The Department of Justice's (DOJ's) Executive Office for Immigration Review (EOIR) has recently released its Fiscal Year (FY) 2009 Statistical Year Book, summarizing the work of the EOIR for the past five years. The 129-page report was prepared by the EOIR's Office of Planning, Analysis and Technology. The report predominately covers cases before immigration courts and the Board of Immigration Appeals (BIA) but also includes cases received and completed by the Office of the Chief Administrative Hearing Officer (OCAHO).
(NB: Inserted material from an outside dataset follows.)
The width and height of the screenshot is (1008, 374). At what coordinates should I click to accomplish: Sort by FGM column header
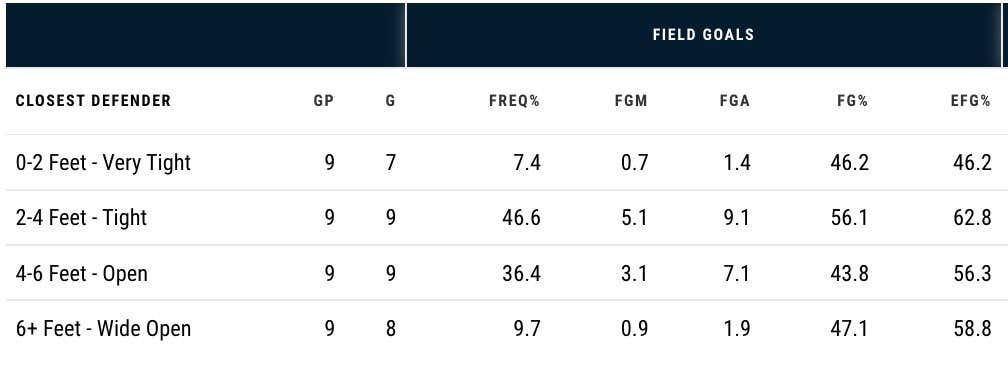[x=631, y=101]
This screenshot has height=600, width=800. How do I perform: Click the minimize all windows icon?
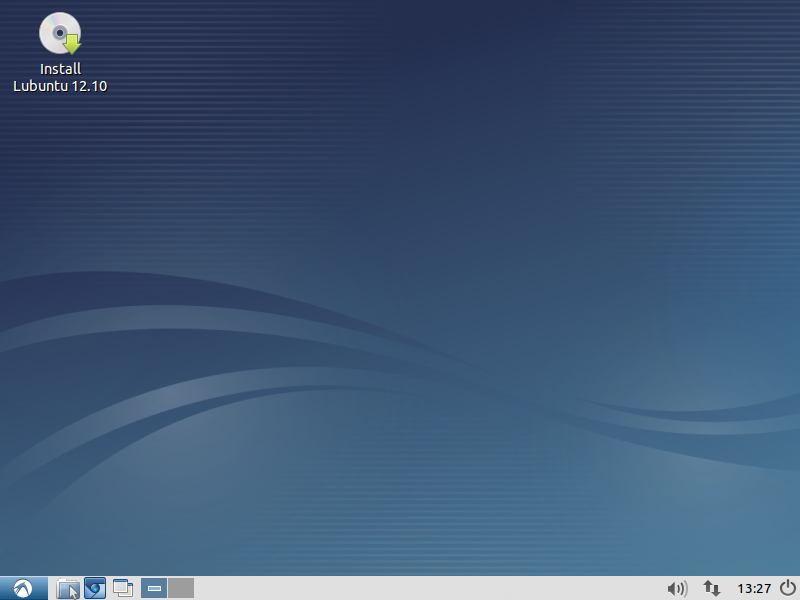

The report begins with a list of highlights for FY 2009. According to the report, receipts by the immigration courts increased by 11% between FY 2008 (when they were 351,477) and FY 2009 (when they were 391,829). Immigration court completions in FY 2009 (353,082) increased by 4% from FY 2008 (339,440). Decisions by immigration judges (IJs) were found to have increased by about 1.5% between FY 2008 (229,316) and FY 2009 (232,212) but were down 12% compared to the recent high in FY 2005 (264,785). Thirty-nine percent of all completed court proceedings involved legal representation in FY 2009, a 1% decrease from 40% of represented cases in FY 2008. Among immigration court case completions, Mexico, El Salvador, Guatemala, Honduras, and China were the leading nationalities of the aliens in the immigration court completions.

The overall failure-to-appear rate fell to 11% of cases, a new five-year low, resulting in 25,330 in absentia orders being issued. The failure-to-appear rate for aliens who were once detained but subsequently released on bond or on their own recognizance decreased to 22% (23% in FY 2008), and the rate for those aliens who were never detained decreased to 27% (29% in FY 2008).

With respect to asylum statistics, the FY 2009 asylum filings at the immigration courts continued to decrease with a drop of 7,400 applications, with the decrease split nearly equally between affirmatively-filed and defensively-filed applications. Atlanta, Georgia; Los Angeles, California; Miami, Florida; New York City, New York; and San Francisco, California, received over half of all asylum filings in FY 2009.

While the rate at which asylum applications were granted increased slightly from 45% in FY 2008 to 47% in FY 2009, the actual number of grants decreased over the same time frame, with a total of 10,757 being granted in FY 2008 and only 10,186 in FY 2009. The five immigration courts that heard at least 100 cases and have the highest percentage of approved asylum cases are East Mesa, California (90%, 99 grants out of 110 cases), Arlington, Virginia (74%, 372/505), New York City, New York (73%, 4,076/5,608 grants), Honolulu, Hawaii (72%, 119/165), and San Diego, California (69%, 264/384 grants). The five immigration courts that heard at least 100 cases and have the lowest grant rates are Krome North SPC, Florida (8%, 221/249 denials), Eloy, Arizona (8%, 92/100 denials), Florence SPC, Arizona (11%, 93/104), Omaha, Nebraska (12%, 199/226) and Denver, Colorado (165/209). A table from the FY 2009 Statistical Year Book showing FY 2009 asylum grant rates listed by specific immigration court location is reproduced below.

There were a total of 25,665 cases filed under the U.N. Convention Against Torture and Other Cruel, Inhuman or Degrading Treatment or Punishment (CAT or Convention Against Torture). Of those, 504 were granted some form of relief, 10,894 were denied, 5,583 were withdrawn, 1,340 were abandoned, and 7,344 resulted in some other type of action not listed.

Turning to the BIA, the number of cases filed with the BIA decreased slightly to 32,859 in FY 2009, down from 33,464 in FY 2008. Only 8% of the decisions made by IJs were appealed to the BIA in FY 2009.

At the end of FY 2009, there were 27,969 cases pending at the BIA, down slightly from FY 2008 in which 28,874 were pending at the end of the fiscal year.

Cases in which aliens are represented remained about the same, with 77% of completed cases, or 22,770, having some representation for the alien.